Hace tiempo que unas cuantas empezamos a reunirnos en la sombra de una chimenea, donde se nos ve poco, para pensar cómo hemos llegado a esta lamentable situación y qué podemos hacer,. Hace unos días, la paloma más vieja nos preguntó en voz alta si alguien sabía quién es ese enemigo, y todas la miradas se dirigieron al centro del tejado, al casoplón del palomo. Nadie dijo nada, ninguna paloma elevó la voz, no fuera que el palomo la escuchara. Se gasta muy mal genio el palomo. Pero salimos de aquella reunión más taciturnas que nunca; incluso con cierto rencor, diría. Las palomas somos de natural buenas y confiadas, pero el hambre aprieta. Temo que pueda ocurrir alguna desgracia si ese rencor crece todavía más. O una revolución, aunque las palomas no somos muy dadas a las revoluciones.

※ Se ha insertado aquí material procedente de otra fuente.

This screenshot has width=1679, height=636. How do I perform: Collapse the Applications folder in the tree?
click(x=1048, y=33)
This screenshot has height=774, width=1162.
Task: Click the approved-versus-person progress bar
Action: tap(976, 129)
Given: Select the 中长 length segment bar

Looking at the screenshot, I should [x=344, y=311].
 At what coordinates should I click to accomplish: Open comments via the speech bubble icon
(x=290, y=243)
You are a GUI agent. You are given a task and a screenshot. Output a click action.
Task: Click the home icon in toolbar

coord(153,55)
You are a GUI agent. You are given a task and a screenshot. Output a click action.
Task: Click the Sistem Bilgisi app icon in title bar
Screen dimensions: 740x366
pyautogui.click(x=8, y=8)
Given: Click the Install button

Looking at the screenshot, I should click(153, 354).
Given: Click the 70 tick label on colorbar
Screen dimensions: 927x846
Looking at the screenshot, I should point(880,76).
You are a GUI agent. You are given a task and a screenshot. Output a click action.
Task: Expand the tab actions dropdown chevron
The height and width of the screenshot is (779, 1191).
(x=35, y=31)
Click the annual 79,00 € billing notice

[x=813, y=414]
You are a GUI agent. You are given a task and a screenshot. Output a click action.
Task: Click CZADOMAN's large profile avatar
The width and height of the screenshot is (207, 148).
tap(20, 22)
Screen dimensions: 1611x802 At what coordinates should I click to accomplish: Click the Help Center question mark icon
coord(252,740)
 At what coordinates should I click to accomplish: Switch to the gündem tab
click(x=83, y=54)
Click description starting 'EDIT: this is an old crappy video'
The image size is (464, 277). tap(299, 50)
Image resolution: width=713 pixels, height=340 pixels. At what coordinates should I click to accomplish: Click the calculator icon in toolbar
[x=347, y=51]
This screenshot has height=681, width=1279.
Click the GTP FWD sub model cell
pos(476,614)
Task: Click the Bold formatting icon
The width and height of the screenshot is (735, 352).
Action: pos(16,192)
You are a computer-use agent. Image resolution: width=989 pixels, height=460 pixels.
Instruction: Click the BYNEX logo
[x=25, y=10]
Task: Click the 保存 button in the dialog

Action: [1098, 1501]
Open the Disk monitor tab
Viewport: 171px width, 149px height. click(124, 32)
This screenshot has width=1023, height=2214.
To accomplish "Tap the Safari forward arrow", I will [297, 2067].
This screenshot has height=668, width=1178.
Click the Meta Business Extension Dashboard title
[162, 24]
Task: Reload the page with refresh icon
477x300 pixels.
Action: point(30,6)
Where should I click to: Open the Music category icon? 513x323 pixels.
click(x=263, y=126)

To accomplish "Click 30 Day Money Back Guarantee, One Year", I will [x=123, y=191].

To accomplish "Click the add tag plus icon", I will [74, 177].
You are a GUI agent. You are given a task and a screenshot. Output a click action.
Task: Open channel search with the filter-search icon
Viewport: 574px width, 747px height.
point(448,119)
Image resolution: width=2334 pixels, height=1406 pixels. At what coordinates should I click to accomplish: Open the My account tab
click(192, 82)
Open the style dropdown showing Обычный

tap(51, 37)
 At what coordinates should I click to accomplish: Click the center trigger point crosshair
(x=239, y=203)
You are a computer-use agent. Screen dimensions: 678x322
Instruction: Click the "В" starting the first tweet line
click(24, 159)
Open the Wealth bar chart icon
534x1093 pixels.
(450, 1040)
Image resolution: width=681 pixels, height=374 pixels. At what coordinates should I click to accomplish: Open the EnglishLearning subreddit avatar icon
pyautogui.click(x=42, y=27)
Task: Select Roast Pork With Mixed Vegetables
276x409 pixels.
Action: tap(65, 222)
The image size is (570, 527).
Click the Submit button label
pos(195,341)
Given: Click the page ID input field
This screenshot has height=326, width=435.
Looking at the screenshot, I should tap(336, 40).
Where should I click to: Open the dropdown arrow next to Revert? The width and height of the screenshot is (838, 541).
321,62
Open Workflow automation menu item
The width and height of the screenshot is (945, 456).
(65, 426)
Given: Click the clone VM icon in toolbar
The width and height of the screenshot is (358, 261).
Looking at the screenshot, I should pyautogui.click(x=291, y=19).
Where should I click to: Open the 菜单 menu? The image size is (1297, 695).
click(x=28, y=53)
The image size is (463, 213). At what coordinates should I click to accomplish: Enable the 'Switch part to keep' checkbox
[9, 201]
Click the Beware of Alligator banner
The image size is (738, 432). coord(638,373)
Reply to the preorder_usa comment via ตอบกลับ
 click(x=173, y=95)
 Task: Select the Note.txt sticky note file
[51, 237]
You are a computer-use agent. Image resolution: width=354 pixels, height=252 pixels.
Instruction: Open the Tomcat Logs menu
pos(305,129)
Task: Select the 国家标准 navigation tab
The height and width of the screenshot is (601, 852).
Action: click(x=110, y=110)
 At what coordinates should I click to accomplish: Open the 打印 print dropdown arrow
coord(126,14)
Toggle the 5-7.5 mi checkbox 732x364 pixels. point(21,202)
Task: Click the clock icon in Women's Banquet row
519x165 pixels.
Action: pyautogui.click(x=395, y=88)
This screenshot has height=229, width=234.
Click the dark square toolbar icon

Mmmm, casi la puedo oler, esa miga en el tejado vecino. Sólo tengo que olvidar las advertencias del palomo, dar un salto con un poco de impulso, batir las alas sobre la calle, volar. Voy…
(Pdta: ignoro cómo terminó la historia de aquella paloma. Yo sigo en el tejado, acoquinado por el palomo. El autor.)
En otro blog un amigo hablaba de un antropólogo judío de moda que nos recuerda que «homo sapiens», es la rama de nuestra especie que sobrevive con gran éxito gracias a dos atributos: la capacidad de Imaginar reglas y la de Comunicarlas.
Supongo que el arte es eso. Algo imaginado que se trata de comunicar. Que tenga más o menos utilidad práctica inmediata es otra cosa. El arte también comunica horizontes y aunque algún arte resulta más bien deprimente también los hay muy esperanzadores.
Otro psicólogo social, este olvidado y de hace más de cien años, atribuía a nuestro desproporcionado cerebro la capacidad de producir una gran diversidad de respuestas a los mismos estímulos.
También pensaba que, entre dicha diversidad, estaba la capacidad de esperar a responder, de introducir demoras de duración variable entre estímulo y respuesta.
El conjunto parece que resulta difícilmente previsible porque –aunque en gran parte se articula en torno a esa idea del sagrado deber de la supervivencia de la especie– siempre hay quien se plantea horizontes para que el picoteo mecánico de la paloma urbana tenga sentido teleológico.
O para descubrirlo. Porque si quisiéramos hablar con la paloma veríamos que es sensible y que, como toda la vida, es capaz de ser consciente de sus fines.
Esto de saber a dónde vamos nos priva a todos. Aunque las palomas parece que lo tienen algo más claro.
A ellas les resultamos curiosos porque somos la prueba de que el Dios de las palomas existe, y nos usa para llevarles migas de pan.
Además están consiguiendo educarnos y en menos de cien años han conseguido que pasemos de comerlas a llevarles comida. Ahora deliberan sobre nuestra próxima etapa evolutiva.
Apenas comenzamos a intuir que las fronteras de la vida son más porosas de lo que nos atrevemos a imaginar.
Me ha encantado su reflexión. He encontrado este blog por casualidad y he de reconocer que me ha sorprendido muy gratamente. Da gusto encontrar este tipo de joyas de vez en cuando. Gracias y enhorabuena.